An introspective look at an institution’s learning environment is necessary before implementing a professionalism curriculum. A handful of institutions have done this to some apparent benefit; among them are the Indiana University School of Medicine,24 the University of Washington School of Medicine,25 and the University of Texas Medical School Branch at Galveston.26 The following solutions that we propose are familiar, and many have been suggested previously.38–40 It is our feeling that this return-to-fundamentals approach is the key to the real success of professionalism education.

  • ▪ Attempts to reduce student abuse must take precedence over efforts toward evaluation of medical students’ professionalism. Professionalism education should involve consistent education, clear standards, and fair assessment. Students who are having difficulty with attaining and demonstrating professional virtues should face rational consequences, educational remediation, and reorientation toward success.
  • ▪ Role models are of central importance to the success of professionalism education.41–44 Medical educators must lead by example, and professionalism education and evaluation must be top down, starting with the most senior physicians, administrators, and staff. Definitions of professionalism must be cogent and clear, and evaluations should be objective and based on such definitions. Subjective and narrative evaluation of students’ professionalism ought not to be performed except when there are trained evaluators and when past experience has proved that there will be constructive feedback.

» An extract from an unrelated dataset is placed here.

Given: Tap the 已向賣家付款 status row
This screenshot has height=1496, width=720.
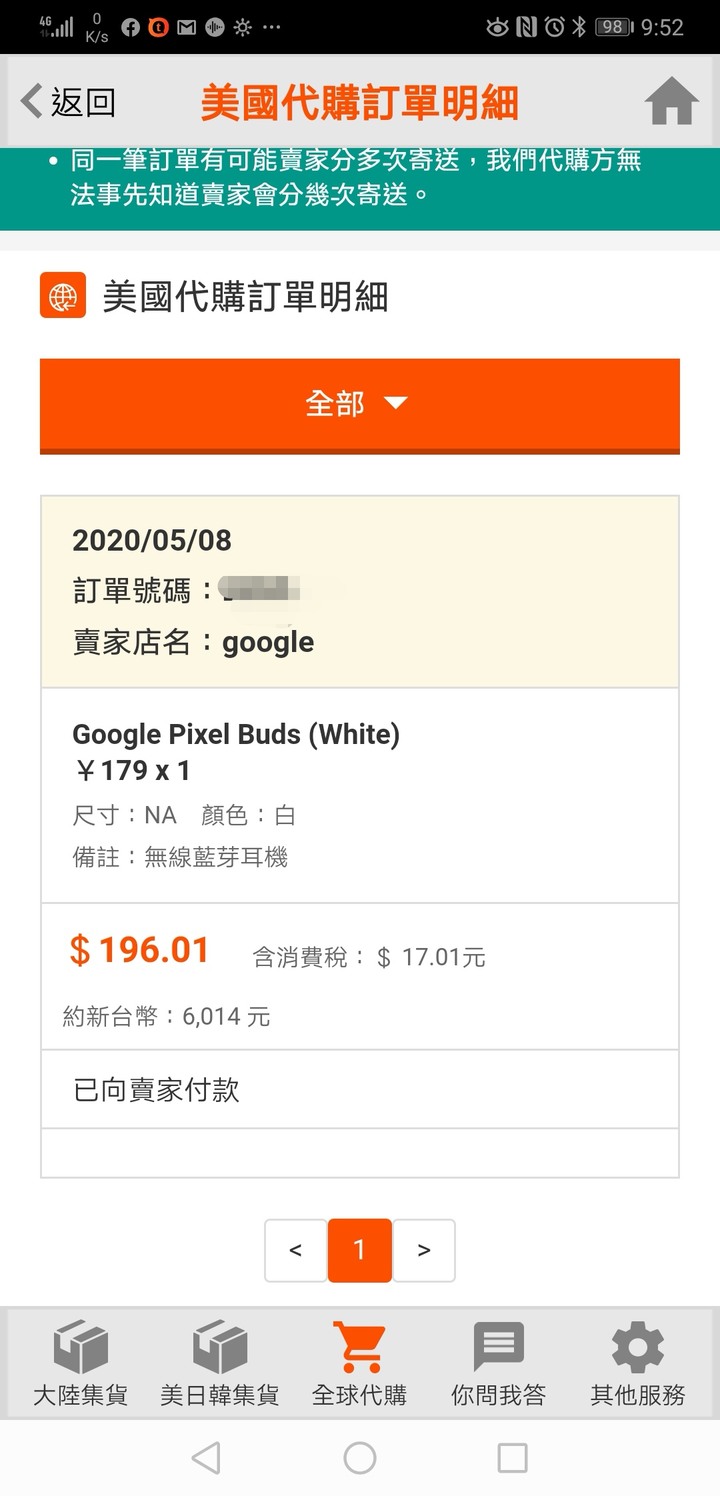Looking at the screenshot, I should pos(360,1089).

  • ▪ Medical educators should hold themselves accountable for the unprofessional behavior within the medical education system.45 The schoolyard dynamic of medical students trained by residents deserves consistent and intensive supervision. Hospital ethics committees ought to be encouraged to move beyond the traditional scope of areas such as death and dying and into the realm of professionalism of health care teams. There should be a zero-tolerance policy for unprofessional behavior by anyone in a teaching role.

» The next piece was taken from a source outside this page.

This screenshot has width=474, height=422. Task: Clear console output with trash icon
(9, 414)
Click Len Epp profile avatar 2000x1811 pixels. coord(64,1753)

  • ▪ Faculty, residents, staff, and students alike need to show a personal commitment to the explicit curriculum, and address the hidden curriculum openly and proactively. They must assure transparency in the academic process, treat students respectfully, and demonstrate their own professional and ethical behavior.

The Ongoing Dilemma

Students overwhelmingly desire to become professional, proficient, and caring physicians. They believe in the professional virtues of altruism, honesty, integrity, dutifulness, honor, excellence, respect for others, and accountability. They desire professional instruction, good role models, and fair evaluation. Students struggle profoundly to understand the disconnect between the explicit professional values they are taught and the implicit values of the hidden curriculum. In this struggle, the evaluation of professionalism as it is practiced in an often unprofessional learning environment invites conflict and compromise by students that would otherwise tend naturally toward avowed professional virtues.